DOCUMENT EXCERPT ->
— Begin —

You are here

Pittsburgh Pickers: One Man’s Trash is Another Man’s Treasure

By Katie Kelly

Jeff Gordon and Roger Levine found interest in collecting mid-century modern furniture like old bar stools and vintage luggage sets eventually going on to open a store.

After making a chalkboard out of an old picture frame for his girlfriend, Seth Hunter realized a deeper love for finding and selling unique pieces, opening a shop that included old gas station signs that are hung up all around and some bigger pieces like an old Coca-Cola machine that still works.

Baruch Hyman has been collecting antiques since he could walk and talk and now has a store that spans five floors. It’s filled with comic books like Captain America No. 1, newspapers like The Herald-Times and the St. Louis Post-Dispatch and some interesting historical finds such as signed pictures from meetings with President Churchill.

Whether it be vintage décor, repurposed furniture or antiques, you’re sure to find just what you’re looking for. From sets of old pint glasses, to old lockers or antique typewriters, you can spend as little as $1 to as much as $1,000.

“It’s an exciting thing to find something that’s wonderful that someone else discarded…We’re keeping things out of landfills and  putting them into the hands of people that value them.” Gordon said of the business.

According to a study done by Asheford Institute of Antiques, the market for buying repurposed and antique items is an ever-changing thing. With the introduction of the show “Mad Men”, mid-century modern design shows no signs in slowing down. Pop-culture collectibles, signs and costume jewelry are all big sellers too.

The age range of people purchasing these items all vary, however it seems the older the item with some, the younger the buyer.

WHO KNEW?

Gordon and Levine in their store, Who New? Retro Mod Decor. Photo Courtesy of Who New? Retro Mod Decor’s Facebook.

Gordon and Levine’s store Who New? Retro Mod Décor is located on Butler Street. The storefront focuses on mid-century and vintage design with pieces priced from brightly-colored vintage dishes priced at $15 to a vintage red vinyl couch as priced at $1,500.

Who New? has been open for 16 years but all of the items in the store came from years of collecting as a hobby. Gordon and Levine originally started with just the items they liked: some chairs from the 50s and a few paintings here and there, some knick-knacks they had found online that were a little older than most, and a few globes. The two soon found that they had a knack for collecting unique pieces.

“We were just collectors and then we couldn’t park in the garage,” Gordon explained. “We were going to rent a storage unit and then we found a dilapidated store front.”

— End —

SUPPLIED INFORMATION ->
— Begin —

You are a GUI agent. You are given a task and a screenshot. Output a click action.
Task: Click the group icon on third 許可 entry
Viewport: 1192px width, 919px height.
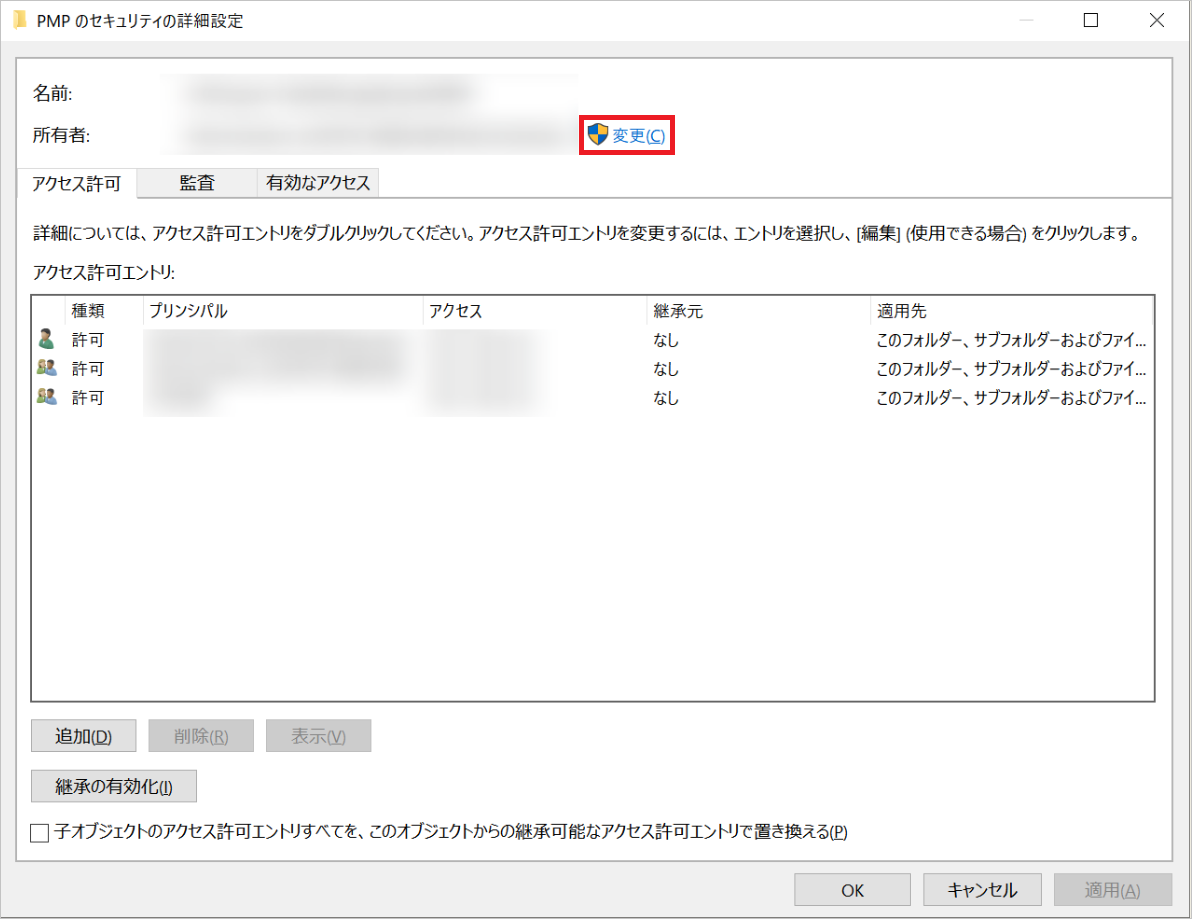pos(45,397)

— End —

EXERCISE SET ->
1/ In the article on Pittsburgh pickers, on what street is Who New? Retro Mod Décor located?
2/ Please translate this sentence from the article on Pittsburgh pickers into Spanish: "Who New? has been open for 16 years but all of the items in the store came from years of collecting as a hobby."
3/ Carry on the article on Pittsburgh pickers from the point where it stops.
The material after the article on Pittsburgh pickers is separate from it.

IN RESPONSE ->
1/ Butler Street.

2/ Who New? lleva 16 años abierta, pero todos los artículos de la tienda provienen de años de coleccionar como pasatiempo.

3/
With a vision in mind, they set their items up in the store located at 5156 Butler Street and opened.

A lot of the items featured in the store come from the 50s, 60s and 70s, in which Gordon explained as positive and modern design ideas from Europe. Those ideas featured a Golden Gate Bridge sculpture– signed and dated 1972 for $900, an array of Campbell’s Soup mugs– four for $32, and some original collectible board games including HI-HO Cherry-O for $20.

The small collectible game section in the store. Photo by: Katie Kelly

The storefront is filled with colorful vintage glassware from teapots to pots and pans, to a corner with collectable toys like Twister and masks including the Hulk.

Gordon and Levine find most of their items online. Gordon explained that when they see a piece, they’ll research it, find out the background and what it’s worth and purchase it for Who New? They’re especially drawn to the older vintage and unique pieces, like some of the various clothing items, one including a set of vintage 60s ‘girlwatchers’ sunglasses by Sea and Ski featured on their Instagram.

Some vintage hats such as fedoras and cowboy hats that are featured in the store are priced at $45-$50, while other items including a white vintage bar or a dresser from the early 1950s can be priced at $100 and up.

“We always work with people when it comes to prices. We do believe things should be sold at a certain price but we do negotiate.” Gordon said.

Being in the business for years, the store has worked with different films that have come through town, selling different pieces to be used on sets. They also work with photographers and theaters.

The Netflix Series “Mindhunter,” which was shot in McKeesport, picked up some props to use for the show. The Bircolage Theater is a returning customer that rents different pieces from the shop when needed for plays.

Colorful items are stacked on colorful shelves in this corner of the store.  Photo by Katie Kelly

Some movies that Gordon has sold and/or rented pieces to include “Pickled,” “The Fault in Our Stars,”  “Me Earl and the Dying Girl,” “Batman,” “The Dark Knight” and “My Bloody Valentine in 3D.” All to which they sold or rented bigger pieces of furniture to like chairs, couches and desks.

“We pride ourselves in having the cheesiest stuff, so bad that it’s good,”he said

JUNK TRANSFORMED INTO FURNITURE

If you’re looking for an industrial old sign, a vintage set of old school lockers or rustic wooden crates from all over the country, Toll Gate Revival is the place to stop in and look around.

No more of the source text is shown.